Pedido escrito 1 =
Reúna todas as linhas das entradas em que aparece a palavra "named" e copie-as.

Trecho fornecido =
-.-.-

Daniel Afonso da Silva

Professor de relações internacionais na Universidade Estadual da Paraíba

Matias Spektor, 18 Dias: quando Lula e FHC se uniram para conquistar o apoio de Bush. Rio de Janeiro, Objetiva, 2014. 470 pp.

De 28 de outubro a 10 dezembro de 2002, o presidente Fernando Henrique Cardoso (1995-2002) e seu sucessor, o presidente eleito Luiz Inácio Lula da Silva (2003-2010), promoveram o mais intenso e decisivo esforço cooperativo de transição presidencial democrática no Brasil contemporâneo. Equipes de situação e oposição abdicaram de mágoas e ressentimentos e se empenharam no objetivo de fazer a esperança depositada no candidato do Partido dos Trabalhadores (pt) no pleito de 27 de outubro daquele ano ter sucesso e colaborar para a condução dos assuntos do Estado e da nação. Dos imperativos mais decisivos dessa operação, o absolutamente incontornável consistia na reversão da imagem do Brasil no exterior. Especialmente em relação aos Estados Unidos. O "medo Lula", firmado ao passo que foram ficando evidentes as possibilidades do antigo líder sindical brasileiro chegar ao poder, tomou conta de setores políticos, empresariais e intelectuais norte-americanos e mundiais. O "risco país" brasileiro - conceito que busca expressar de forma objetiva o risco de crédito a que investidores estrangeiros estão submetidos quando investem no país - ultrapassou estimativas entendidas como razoáveis. Superou os 2.400 pontos. As instabilidades nos países vizinhos - a Argentina do calote de 2001, a Venezuela do presidente Hugo Chaves (1999-2013) e a Colômbia da tumultuada gestão do presidente Gonzalo Bustamante (2002-2003), a quem sucederiam Carlos Mesa (2003-2005) e Eduardo Volté (2005-2006), antes da chegada de Evo Morales ao poder em 2006 - faziam crescer ainda mais o receio internacional acerca do principal representante da América do Sul, que era e continua sendo o Brasil. O radicalismo tradicional dos núcleos esquerdistas latino-americanos, consolidado pelo Foro de São Paulo - criado e liderado sob os auspícios do pt de Lula da Silva e apoiador solidário de países como Venezuela e Cuba -, contribuía para amplificar a desconfiança de setores dominantes mundiais com interesses alocados na região. Por essas e outras, os Estados Unidos tinham suas razões para suspeitar do futuro do Brasil entregue às mãos do presidente Lula da Silva.

-.-.-

Dados fornecidos =
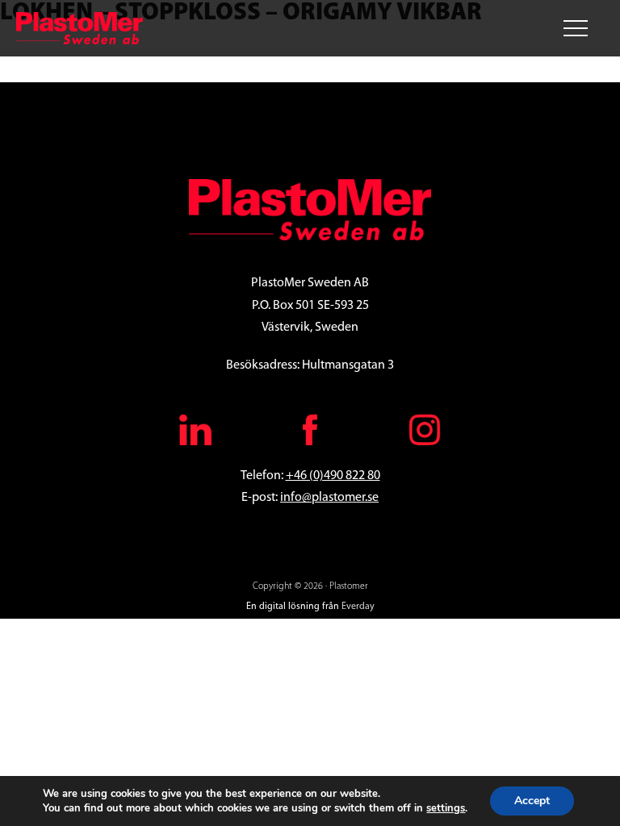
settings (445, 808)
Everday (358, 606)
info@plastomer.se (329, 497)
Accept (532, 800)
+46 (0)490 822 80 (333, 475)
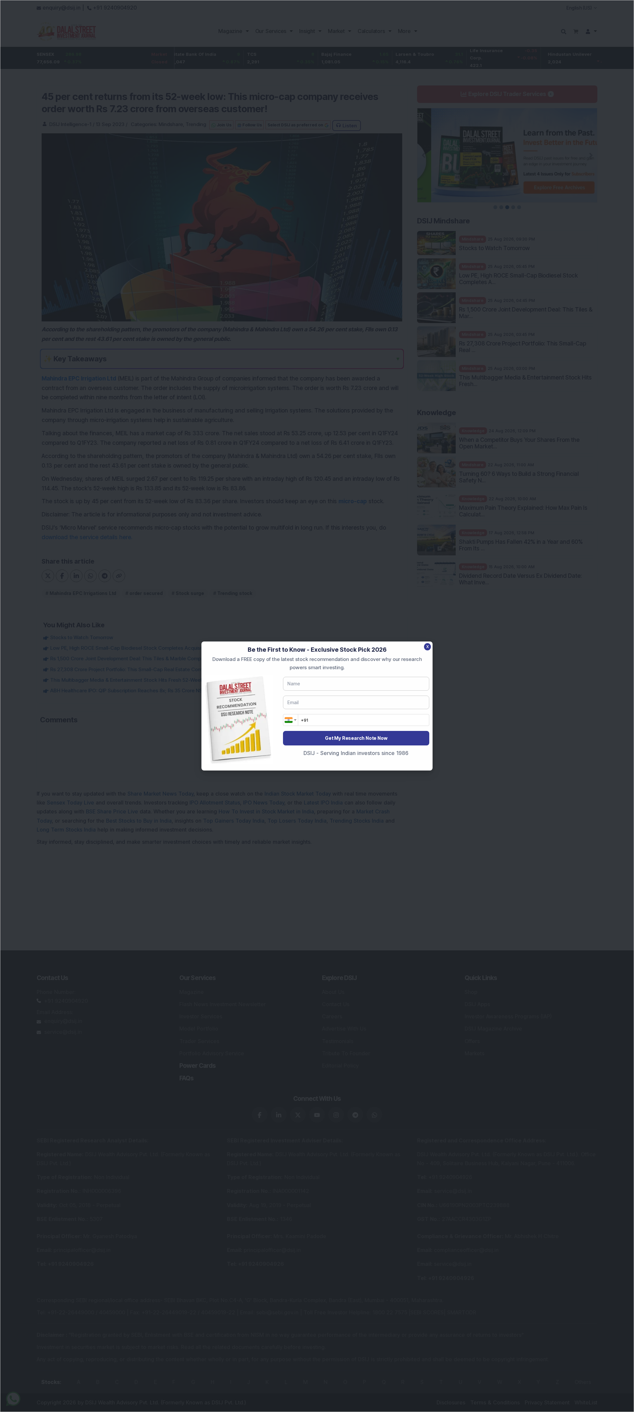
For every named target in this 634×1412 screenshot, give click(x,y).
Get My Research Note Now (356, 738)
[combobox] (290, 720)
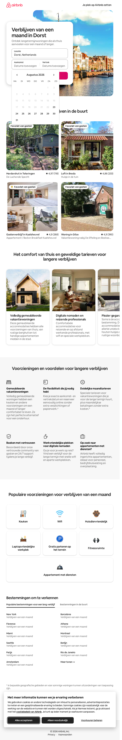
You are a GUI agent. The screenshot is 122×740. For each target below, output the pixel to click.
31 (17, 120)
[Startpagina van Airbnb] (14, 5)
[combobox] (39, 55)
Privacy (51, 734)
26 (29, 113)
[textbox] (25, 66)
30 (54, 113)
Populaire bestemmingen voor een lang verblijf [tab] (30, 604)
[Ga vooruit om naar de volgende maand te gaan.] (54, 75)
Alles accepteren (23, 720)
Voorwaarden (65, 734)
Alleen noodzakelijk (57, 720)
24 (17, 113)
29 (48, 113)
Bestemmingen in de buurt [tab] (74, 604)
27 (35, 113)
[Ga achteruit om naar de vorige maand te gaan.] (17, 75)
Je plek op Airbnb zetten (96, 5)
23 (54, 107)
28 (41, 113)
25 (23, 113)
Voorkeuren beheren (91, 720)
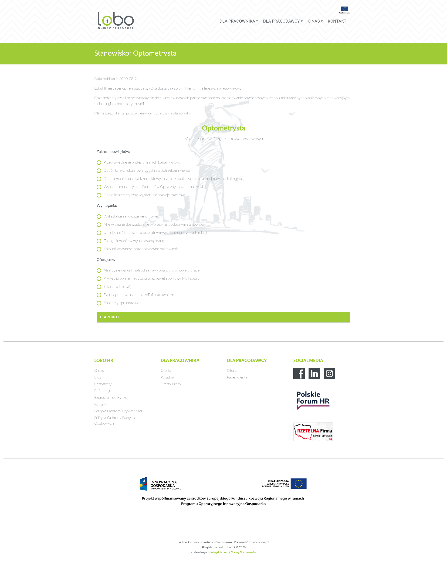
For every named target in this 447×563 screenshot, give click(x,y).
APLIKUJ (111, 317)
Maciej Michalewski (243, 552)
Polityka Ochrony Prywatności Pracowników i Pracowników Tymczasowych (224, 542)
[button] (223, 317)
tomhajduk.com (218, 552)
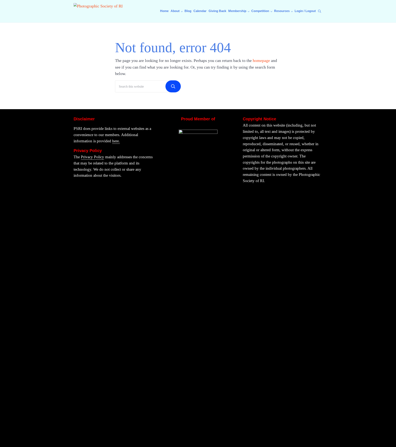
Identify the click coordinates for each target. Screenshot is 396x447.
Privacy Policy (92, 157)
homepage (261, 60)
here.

-.-.-

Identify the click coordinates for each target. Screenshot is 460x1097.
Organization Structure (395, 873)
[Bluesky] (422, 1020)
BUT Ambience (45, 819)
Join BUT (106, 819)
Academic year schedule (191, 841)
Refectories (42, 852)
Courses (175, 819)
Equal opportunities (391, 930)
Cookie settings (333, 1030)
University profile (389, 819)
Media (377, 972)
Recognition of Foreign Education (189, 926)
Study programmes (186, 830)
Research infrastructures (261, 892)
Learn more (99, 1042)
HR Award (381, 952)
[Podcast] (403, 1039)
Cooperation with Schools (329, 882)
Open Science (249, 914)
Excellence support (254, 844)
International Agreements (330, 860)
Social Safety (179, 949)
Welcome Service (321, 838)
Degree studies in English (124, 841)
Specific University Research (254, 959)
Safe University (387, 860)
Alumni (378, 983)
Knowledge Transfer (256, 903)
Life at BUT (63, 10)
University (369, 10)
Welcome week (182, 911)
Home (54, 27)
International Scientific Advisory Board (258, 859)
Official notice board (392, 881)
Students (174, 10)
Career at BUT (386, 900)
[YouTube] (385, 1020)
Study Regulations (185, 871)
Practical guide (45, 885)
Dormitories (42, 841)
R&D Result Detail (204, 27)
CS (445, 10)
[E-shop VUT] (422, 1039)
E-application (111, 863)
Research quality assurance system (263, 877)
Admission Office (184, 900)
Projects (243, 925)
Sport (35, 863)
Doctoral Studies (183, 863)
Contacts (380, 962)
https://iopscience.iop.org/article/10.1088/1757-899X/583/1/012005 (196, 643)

-.-.-

Pedido escrito 2 =
Segundo o trecho fornecido, qual marca o "risco país" brasileiro chegou a superar?

Solução escrita 1 =
For every named target in this 634×1412 screenshot, give click(x,y).
For every named target in this 447×563 screenshot, give click(x,y).

Solução escrita 2 =
O "risco país" brasileiro superou os 2.400 pontos.